Learn About Amazon VGT2 Learning Manager Chanci Turner
On January 20, we launched a feature that empowers developers to utilize their credentials for comprehensive API access to the sync store, enabling them to read and write user profile data, along with a data browser within the Amazon Cognito console. Today, we are thrilled to introduce an enhancement that offers customers even more control and visibility over their data stored in Cognito: Amazon Cognito streams. Customers can now set up an Amazon Kinesis stream to receive events as data is updated and synchronized.
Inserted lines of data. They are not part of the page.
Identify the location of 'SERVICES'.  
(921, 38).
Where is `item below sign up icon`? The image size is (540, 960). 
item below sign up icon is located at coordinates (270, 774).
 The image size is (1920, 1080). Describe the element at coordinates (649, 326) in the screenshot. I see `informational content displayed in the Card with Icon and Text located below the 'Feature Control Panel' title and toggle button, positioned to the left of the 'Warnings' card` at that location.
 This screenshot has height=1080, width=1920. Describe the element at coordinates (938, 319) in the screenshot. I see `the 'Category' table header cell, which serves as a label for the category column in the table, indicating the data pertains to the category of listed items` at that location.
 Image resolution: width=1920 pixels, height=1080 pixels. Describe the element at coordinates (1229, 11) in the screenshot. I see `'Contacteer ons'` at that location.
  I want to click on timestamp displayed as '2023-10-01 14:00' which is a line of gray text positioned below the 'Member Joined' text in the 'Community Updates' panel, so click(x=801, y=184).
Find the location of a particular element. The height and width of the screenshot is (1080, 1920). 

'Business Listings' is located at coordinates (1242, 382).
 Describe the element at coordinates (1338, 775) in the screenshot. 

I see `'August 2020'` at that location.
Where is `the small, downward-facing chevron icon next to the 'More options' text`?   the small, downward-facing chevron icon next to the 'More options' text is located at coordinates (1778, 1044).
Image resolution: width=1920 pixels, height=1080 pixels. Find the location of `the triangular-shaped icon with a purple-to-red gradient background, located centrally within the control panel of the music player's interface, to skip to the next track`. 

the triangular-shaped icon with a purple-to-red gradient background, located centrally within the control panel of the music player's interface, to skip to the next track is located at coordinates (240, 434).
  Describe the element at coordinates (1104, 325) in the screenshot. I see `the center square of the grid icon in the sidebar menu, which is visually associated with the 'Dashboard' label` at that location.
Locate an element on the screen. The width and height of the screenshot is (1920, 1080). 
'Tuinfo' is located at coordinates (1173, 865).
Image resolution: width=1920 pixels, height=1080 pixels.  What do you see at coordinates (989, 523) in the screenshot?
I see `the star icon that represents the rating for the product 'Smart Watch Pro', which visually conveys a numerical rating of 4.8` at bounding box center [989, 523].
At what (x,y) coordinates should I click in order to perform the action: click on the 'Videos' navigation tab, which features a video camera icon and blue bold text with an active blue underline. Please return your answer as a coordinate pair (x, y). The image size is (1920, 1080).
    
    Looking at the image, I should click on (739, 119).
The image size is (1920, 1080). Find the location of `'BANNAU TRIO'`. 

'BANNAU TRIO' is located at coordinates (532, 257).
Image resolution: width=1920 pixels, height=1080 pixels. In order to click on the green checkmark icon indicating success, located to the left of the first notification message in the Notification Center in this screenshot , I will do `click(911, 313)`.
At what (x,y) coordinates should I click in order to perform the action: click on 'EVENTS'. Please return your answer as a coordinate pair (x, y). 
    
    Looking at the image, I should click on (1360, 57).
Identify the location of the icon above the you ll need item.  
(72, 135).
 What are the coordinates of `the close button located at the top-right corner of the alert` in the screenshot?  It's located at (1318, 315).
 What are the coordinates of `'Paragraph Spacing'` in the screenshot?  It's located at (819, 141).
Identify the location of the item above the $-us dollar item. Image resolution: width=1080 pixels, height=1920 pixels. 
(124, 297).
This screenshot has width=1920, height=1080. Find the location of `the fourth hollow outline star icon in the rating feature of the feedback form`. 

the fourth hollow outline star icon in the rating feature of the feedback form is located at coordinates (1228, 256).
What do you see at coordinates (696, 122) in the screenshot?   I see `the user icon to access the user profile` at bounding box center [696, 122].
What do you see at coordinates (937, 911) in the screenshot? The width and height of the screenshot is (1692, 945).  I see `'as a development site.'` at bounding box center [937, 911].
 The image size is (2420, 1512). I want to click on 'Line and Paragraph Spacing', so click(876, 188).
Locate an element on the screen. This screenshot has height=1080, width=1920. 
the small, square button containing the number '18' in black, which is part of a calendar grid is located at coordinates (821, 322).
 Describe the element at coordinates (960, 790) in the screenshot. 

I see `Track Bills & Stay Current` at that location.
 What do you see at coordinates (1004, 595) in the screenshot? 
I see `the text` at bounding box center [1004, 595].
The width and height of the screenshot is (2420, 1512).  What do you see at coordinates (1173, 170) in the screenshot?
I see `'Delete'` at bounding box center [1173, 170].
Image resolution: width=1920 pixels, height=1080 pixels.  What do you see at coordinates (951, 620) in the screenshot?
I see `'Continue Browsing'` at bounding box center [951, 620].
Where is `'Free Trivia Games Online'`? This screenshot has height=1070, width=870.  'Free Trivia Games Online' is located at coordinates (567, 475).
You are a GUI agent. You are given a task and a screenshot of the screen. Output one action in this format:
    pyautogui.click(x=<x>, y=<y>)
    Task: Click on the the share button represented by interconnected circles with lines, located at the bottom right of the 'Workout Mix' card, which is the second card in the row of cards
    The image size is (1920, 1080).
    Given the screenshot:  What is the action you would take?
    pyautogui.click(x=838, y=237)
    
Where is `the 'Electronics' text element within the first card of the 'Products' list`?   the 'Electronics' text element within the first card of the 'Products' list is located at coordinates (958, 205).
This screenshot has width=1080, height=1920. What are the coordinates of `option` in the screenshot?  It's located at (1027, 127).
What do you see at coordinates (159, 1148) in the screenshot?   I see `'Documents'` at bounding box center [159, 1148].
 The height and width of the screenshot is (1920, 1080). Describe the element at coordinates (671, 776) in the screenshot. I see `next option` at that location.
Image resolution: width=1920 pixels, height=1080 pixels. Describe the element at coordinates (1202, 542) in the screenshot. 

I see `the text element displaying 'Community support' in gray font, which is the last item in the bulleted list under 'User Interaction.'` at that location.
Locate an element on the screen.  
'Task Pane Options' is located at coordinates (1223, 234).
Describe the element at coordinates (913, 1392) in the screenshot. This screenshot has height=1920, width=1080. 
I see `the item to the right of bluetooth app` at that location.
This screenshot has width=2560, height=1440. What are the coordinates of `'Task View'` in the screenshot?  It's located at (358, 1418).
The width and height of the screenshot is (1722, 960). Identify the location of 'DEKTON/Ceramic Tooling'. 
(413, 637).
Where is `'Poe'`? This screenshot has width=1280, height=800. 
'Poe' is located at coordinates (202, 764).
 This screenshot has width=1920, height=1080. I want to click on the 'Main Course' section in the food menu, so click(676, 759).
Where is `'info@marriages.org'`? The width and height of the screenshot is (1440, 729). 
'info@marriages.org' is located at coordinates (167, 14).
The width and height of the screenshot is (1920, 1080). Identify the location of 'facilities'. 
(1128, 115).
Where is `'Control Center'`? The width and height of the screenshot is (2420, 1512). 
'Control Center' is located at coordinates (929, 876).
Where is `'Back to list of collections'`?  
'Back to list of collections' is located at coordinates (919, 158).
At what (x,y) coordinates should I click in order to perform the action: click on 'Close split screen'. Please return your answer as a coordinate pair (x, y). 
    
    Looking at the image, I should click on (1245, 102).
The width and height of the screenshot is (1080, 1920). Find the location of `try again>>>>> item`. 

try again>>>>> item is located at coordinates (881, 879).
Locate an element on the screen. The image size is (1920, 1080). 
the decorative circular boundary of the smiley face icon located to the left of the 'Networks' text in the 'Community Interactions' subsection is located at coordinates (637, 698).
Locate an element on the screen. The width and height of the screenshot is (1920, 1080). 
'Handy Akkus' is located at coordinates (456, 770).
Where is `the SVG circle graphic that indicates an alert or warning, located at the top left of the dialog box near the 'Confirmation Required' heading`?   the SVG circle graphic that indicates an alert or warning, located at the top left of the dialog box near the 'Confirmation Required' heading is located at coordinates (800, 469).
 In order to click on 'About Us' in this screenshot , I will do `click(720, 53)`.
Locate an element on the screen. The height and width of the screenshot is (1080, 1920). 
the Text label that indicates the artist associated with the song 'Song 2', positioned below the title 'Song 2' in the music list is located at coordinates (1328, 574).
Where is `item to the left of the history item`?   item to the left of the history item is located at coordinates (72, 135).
In this article, I will detail how this feature operates and present an example application that utilizes events from the stream to visualize your application data in Amazon Redshift.
Configuring Streams
Setting up Amazon Cognito streams is a breeze. Simply navigate to the console, select your identity pool, and click on “Edit Identity Pool.”
On the edit screen, expand the “Cognito Streams” section to configure your settings. You will need to provide an IAM role and a Kinesis stream; however, the Cognito console can guide you through the creation of both resources.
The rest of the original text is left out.